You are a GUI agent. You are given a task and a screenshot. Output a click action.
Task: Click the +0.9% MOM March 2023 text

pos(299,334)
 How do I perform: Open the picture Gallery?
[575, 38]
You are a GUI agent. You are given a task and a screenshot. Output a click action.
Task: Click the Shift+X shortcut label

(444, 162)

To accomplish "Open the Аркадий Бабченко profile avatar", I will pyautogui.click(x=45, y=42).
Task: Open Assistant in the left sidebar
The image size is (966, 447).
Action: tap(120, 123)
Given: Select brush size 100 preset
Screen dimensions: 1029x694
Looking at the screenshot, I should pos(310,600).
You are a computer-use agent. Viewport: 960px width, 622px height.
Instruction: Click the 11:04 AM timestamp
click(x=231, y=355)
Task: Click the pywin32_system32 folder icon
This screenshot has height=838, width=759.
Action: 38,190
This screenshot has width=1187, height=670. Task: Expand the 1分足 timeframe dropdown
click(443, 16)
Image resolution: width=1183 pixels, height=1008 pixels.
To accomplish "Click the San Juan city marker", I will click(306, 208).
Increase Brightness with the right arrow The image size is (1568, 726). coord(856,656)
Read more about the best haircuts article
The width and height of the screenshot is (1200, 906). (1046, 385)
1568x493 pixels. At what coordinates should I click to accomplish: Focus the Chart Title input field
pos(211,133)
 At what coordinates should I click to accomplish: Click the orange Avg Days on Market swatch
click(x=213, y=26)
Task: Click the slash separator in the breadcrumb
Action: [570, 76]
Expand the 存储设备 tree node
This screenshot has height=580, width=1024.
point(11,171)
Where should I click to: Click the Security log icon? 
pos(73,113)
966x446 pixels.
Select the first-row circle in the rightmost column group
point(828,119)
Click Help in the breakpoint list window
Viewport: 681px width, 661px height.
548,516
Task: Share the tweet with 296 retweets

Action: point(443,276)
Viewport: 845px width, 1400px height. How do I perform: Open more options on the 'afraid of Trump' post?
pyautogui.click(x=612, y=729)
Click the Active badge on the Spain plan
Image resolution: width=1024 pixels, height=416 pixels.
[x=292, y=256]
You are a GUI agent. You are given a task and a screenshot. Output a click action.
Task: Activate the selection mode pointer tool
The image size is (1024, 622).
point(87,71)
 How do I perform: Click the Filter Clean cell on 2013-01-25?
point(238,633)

· · · ·

_Problem details_
Restate precisely, and with nothing added, the lines from the one with "This screenshot has width=1187, height=670." through the final line of the material.

_Solution to this exercise_
This screenshot has width=1187, height=670. Task: Expand the 1分足 timeframe dropdown
click(443, 16)
Image resolution: width=1183 pixels, height=1008 pixels.
To accomplish "Click the San Juan city marker", I will click(306, 208).
Increase Brightness with the right arrow The image size is (1568, 726). coord(856,656)
Read more about the best haircuts article
The width and height of the screenshot is (1200, 906). (1046, 385)
1568x493 pixels. At what coordinates should I click to accomplish: Focus the Chart Title input field
pos(211,133)
 At what coordinates should I click to accomplish: Click the orange Avg Days on Market swatch
click(x=213, y=26)
Task: Click the slash separator in the breadcrumb
Action: [570, 76]
Expand the 存储设备 tree node
This screenshot has height=580, width=1024.
point(11,171)
Where should I click to: Click the Security log icon? 
pos(73,113)
966x446 pixels.
Select the first-row circle in the rightmost column group
point(828,119)
Click Help in the breakpoint list window
Viewport: 681px width, 661px height.
548,516
Task: Share the tweet with 296 retweets

Action: point(443,276)
Viewport: 845px width, 1400px height. How do I perform: Open more options on the 'afraid of Trump' post?
pyautogui.click(x=612, y=729)
Click the Active badge on the Spain plan
Image resolution: width=1024 pixels, height=416 pixels.
[x=292, y=256]
You are a GUI agent. You are given a task and a screenshot. Output a click action.
Task: Activate the selection mode pointer tool
The image size is (1024, 622).
point(87,71)
 How do I perform: Click the Filter Clean cell on 2013-01-25?
point(238,633)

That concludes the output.